Conclusion
Altogether, our findings offer a comprehensive understanding of the immune infiltration landscape on prognosis and therapeutic response of LUAD as well as unveil potential epigenetic and transcriptomic mechanisms, which might assist personalized treatment.
Methods
We adopted five LUAD datasets (GSE32863, GSE43458, GSE75037, TCGA-LUAD, and GSE72094). Differentially expressed genes between LUAD and controls were selected for co-expression network analysis. Risky immune cell types were determined for classifying LUAD patients as diverse subtypes, followed by a comparison of antitumor immunity and therapeutic response between subtypes. Then, LUAD- and subtype-related key module genes affected by DNA methylation were determined for quantifying a scoring scheme.

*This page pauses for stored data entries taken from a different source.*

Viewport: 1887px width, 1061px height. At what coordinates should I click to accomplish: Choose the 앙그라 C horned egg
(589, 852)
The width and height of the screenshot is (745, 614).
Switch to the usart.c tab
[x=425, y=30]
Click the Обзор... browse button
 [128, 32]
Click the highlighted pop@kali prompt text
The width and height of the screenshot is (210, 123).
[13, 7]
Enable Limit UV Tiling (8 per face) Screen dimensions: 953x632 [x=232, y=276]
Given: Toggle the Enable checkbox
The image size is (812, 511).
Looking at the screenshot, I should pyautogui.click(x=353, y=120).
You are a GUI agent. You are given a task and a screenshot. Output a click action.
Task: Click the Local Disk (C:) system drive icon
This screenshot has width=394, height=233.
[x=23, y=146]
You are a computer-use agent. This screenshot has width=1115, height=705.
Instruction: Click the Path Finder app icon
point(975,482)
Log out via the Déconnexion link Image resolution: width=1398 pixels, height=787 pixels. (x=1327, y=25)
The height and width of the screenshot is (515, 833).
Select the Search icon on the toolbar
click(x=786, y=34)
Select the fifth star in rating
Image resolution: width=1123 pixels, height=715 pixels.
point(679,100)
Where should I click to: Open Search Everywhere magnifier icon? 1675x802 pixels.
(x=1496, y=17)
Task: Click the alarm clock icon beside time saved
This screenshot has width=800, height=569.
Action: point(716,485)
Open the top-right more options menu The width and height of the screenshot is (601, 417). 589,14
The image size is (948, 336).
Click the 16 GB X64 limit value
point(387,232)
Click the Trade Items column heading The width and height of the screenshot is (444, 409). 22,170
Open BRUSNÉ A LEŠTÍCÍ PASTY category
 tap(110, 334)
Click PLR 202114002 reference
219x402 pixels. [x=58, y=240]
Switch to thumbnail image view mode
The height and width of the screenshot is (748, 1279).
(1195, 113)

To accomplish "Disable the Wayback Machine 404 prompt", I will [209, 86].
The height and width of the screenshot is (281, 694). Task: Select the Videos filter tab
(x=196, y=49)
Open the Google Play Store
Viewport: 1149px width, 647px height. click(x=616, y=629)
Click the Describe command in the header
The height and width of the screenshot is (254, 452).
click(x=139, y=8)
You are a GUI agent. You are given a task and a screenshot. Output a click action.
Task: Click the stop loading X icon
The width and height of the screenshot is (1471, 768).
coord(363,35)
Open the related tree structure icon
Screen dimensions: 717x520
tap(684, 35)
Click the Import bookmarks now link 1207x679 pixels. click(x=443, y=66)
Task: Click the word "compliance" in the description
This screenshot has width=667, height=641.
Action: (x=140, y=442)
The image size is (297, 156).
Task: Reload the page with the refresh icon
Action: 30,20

EXO1 was chosen for functional analysis via in vitro assays.
Objective
Lung adenocarcinoma (LUAD) is the most prevalent lung cancer subtype, but its immune infiltration features are not comprehensively understood. To address the issue, the present study was initiated to describe the immune infiltrations across LUAD from cellular compositional, functional, and mechanism perspectives.
Results
Two immune cell infiltration-based subtypes (C1 and C2) were established across LUAD, with poorer prognostic outcomes and lower infiltration of immune cell types in C1. Additionally, C1 presented higher responses to immune checkpoint blockade and targeted agents (JNK inhibitor VIII, BI-D1870, RO-3306, etc.). The scoring system (comprising GAPDH, EXO1, FYN, CFTR, and KLF4) possessed higher accuracy in estimating patients' prognostic outcomes. EXO1 upregulation contributed to the growth, migration, and invasion of LUAD cells. In addition, EXO1 facilitated PD-L1 and sPD-L1 expression in LUAD cells.